Primate Species greatly threatened in the Deng Deng National Park-Belabo Council Forest

Primate Species greatly threatened in the Deng Deng National Park-Belabo Council Forest

The least concern primates in the Deng Deng National Park-Belabo Council Forest are of great concern today. The four species of least concern primates including the putty nosed monkey, the black and white colobus, the mona monkey and the green monkey have been on a drastic decline.

Traders and residents in the peripheral communities have confirmed that the supply of these primates’ species in the local bush meat market has greatly reduced owing to over hunting and habitat destruction.  The primates in this area are therefore threatened seriously.  When primates are threatened, ecosystem is also threatened. The massive reduction of primates through hunting in the Deng Deng national park-Belabo Council forest is of great concern. This is due to the fact that primates are agent of seed dispersal and natural ecosystem engineers.  In a study conducted in the Dja Biosphere Reserve, it was observed that in an analysis of faecal clumps 40% of monkey faecal clumps possessed whole seeds meaning that the monkeys are focal species acted as seed dispersers. Monkeys have an average seed passage time of 22 hours and defecation rate of five times per day.  If this is true, then the over harvesting of monkeys remain problematic to our ecosystem. It is noted that Putty-nosed monkeys often consume seeds and fruits away from the initial parent site, which positively impacts the forest’s diversity. This is because while putty-nosed monkeys forage, they fill their cheek pouches with food and thus play a large role in seed dispersal.

                                  Putty nosed monkey (agent of seed dispersal

Seed dispersal has been noted to facilitate the recruitment of plants, which has great influence on the spatial distribution of forest plants and the maintenance of biodiversity. Primates play an important and special role in plant recruitment and vegetation regeneration in the form of feeding on fruits and dispersing seeds. The selection of different fruits is not only closely related to the quality of fruits and the feeding competition of sympatric animals, but also varies greatly with morphological, physiological, and behavioral features of different primates. Seed dispersal by many primate species helps to restore degraded habitats.
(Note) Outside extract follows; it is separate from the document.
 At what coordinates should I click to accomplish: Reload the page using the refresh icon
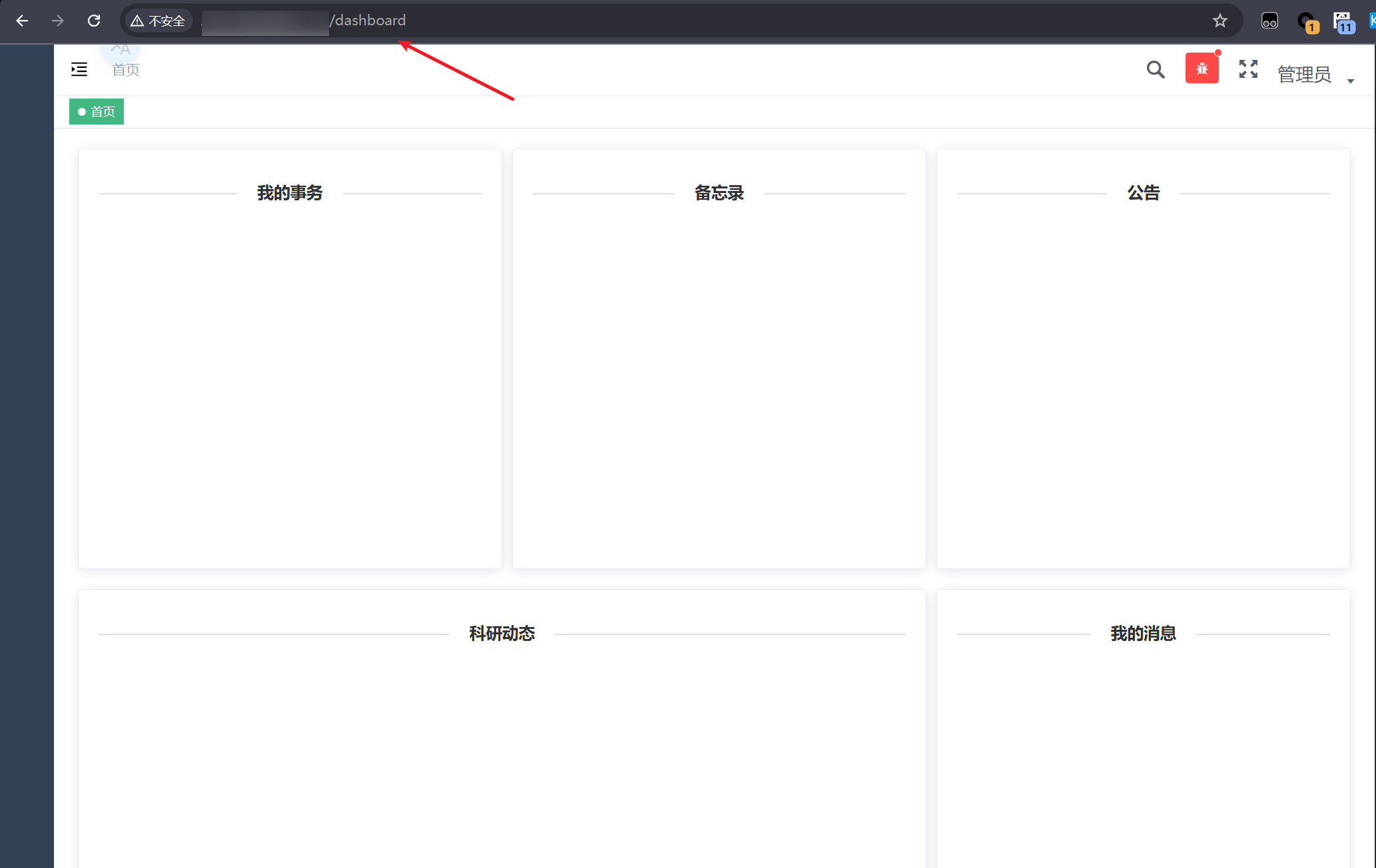pyautogui.click(x=94, y=21)
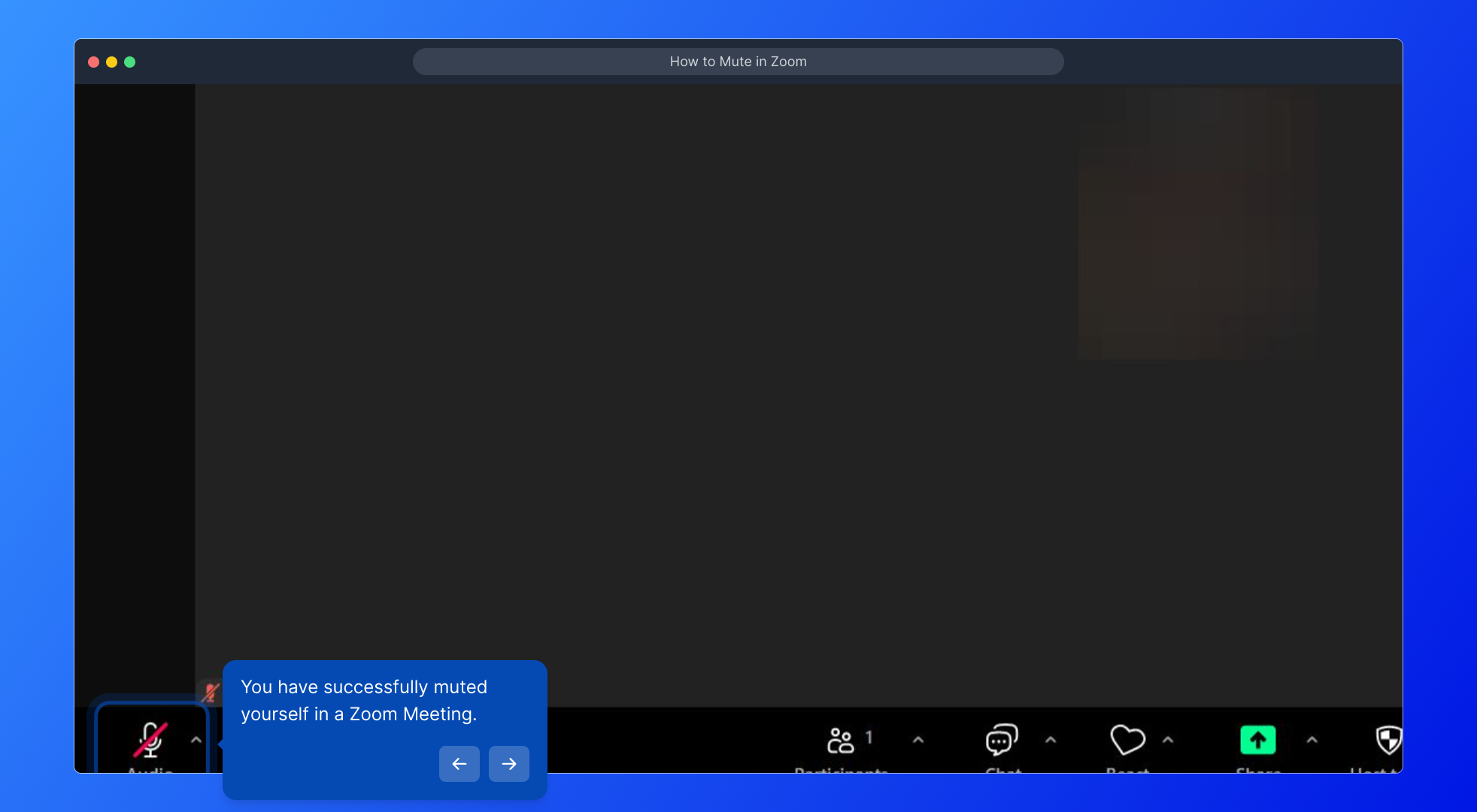
Task: Go back with the left arrow button
Action: [459, 764]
Despite the International Union for the Conservation of Nature (IUCN) classification of some primates as least concern, these species are of great concern because their numbers are greatly reducing and therefore needs species attention. As we strive to conserve the great apes which are major ecosystem engineers, we should not lose sight on the least concern which are great threatened and can result to local extinction, thus defeating classification as least concern.